Referring to FIG. 1, there is a block diagram illustrating the basic components of an exemplary heterogeneous communications network 100. As shown, UE-1 102 (mobile unit 102) interacts via a wireless link 104 (channel A) with a BTS-1 106. The BTS-1 106 is connected to a MRFP-1 108 which is connected to a MRFP-2 110 via a link 112 (channel B) within the Internet 114. The MRFP-2 110 is connected to a BTS-2 116 which interacts via a wireless link 118 (channel C) with UE-2 120 (mobile unit 120). In this heterogeneous communications network 100, the characteristics of the three links 104, 112 and 118 are very different. The two wireless links 104 and 118 most likely have a reasonable low packet loss rate, especially if radio bearers optimized for real time services are used. On the other hand, the “Internet” link 112 can have a much higher packet loss rate. Unfortunately, today the two UEs 102 and 120 need to add the redundancy to handle the total packet loss rate for all three links 104, 112 and 118. The main drawback of this is that the redundancy added to combat the packet loss on the “Internet” link 112 also needs to be carried over the two wireless links 104 and 118 on which capacity is a scarce resource. This drawback is discussed in more detail below with respect to FIGS. 2 and 3 (PRIOR ART).
Referring to FIGS. 2 and 3 (PRIOR ART), there are respectively illustrated two heterogeneous communications networks 100a and 100b configured like the one shown in FIG. 1 which are used to help describe the main drawback of requiring the UEs 102 and 120 to add the redundancy to handle the total packet loss rate for all three links 108, 112 and 118. In FIG. 2 (PRIOR ART), assume channel A (wireless link 104), channel B (“Internet” link 112), a channel C (wireless link 118) have a FER of 1%, 7% and 1%, respectively. If UE-1 102 sends a packet 200 to UE-2 120, then UE-1 generates source data 202 and also redundancy A, redundancy B and redundancy C. However, redundancy A is only used on channel A and not used on channels B and C. And, redundancy B is only used on channel B and not used on channels A and C. Likewise, redundancy C is only used on channel C and not used on channels A and B. As can be seen, this scheme results in an inefficient use of redundancy transmission.

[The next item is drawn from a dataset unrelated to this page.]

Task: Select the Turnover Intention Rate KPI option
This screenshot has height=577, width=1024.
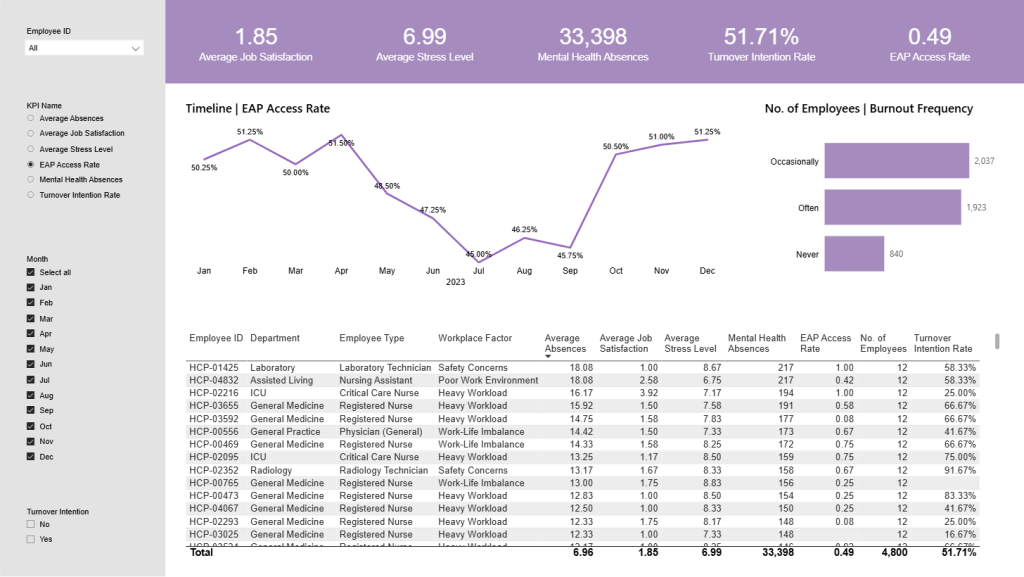Action: click(31, 195)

Referring now to FIG. 3 (PRIOR ART), an alternate solution is shown in which UE-1 102 generates a packet 300 with source data 302 and only one redundancy 304 which is transmitted over channels A, B, and C. In this example, assume that channels A, B, and C have a FER of 1%, 7%, and 1%, respectively. And, assume that UE-1 102 generates the redundancy 304 for the worst case scenario which is 7% in this example and sends it over channels A, B, and C. However, this amount of redundancy does not result in the efficient use of the capacity on the wireless channels A and C. Alternatively, if UE-1 102 generates the redundancy 304 for the average FER case ((1%+7%+1%)/3=3%), then the capacity for the wireless channels A and C will be higher than the previous scenario, but this amount of redundancy is not enough to recover the 7% FER in the channel B. Neither of these scenarios is desirable. Accordingly, there has been and is a need to address this shortcoming by effectively implementing joint-source channel coding (e.g., full redundancy, partial redundancy) in a heterogeneous communications network. This problem and other problems are solved by the present invention.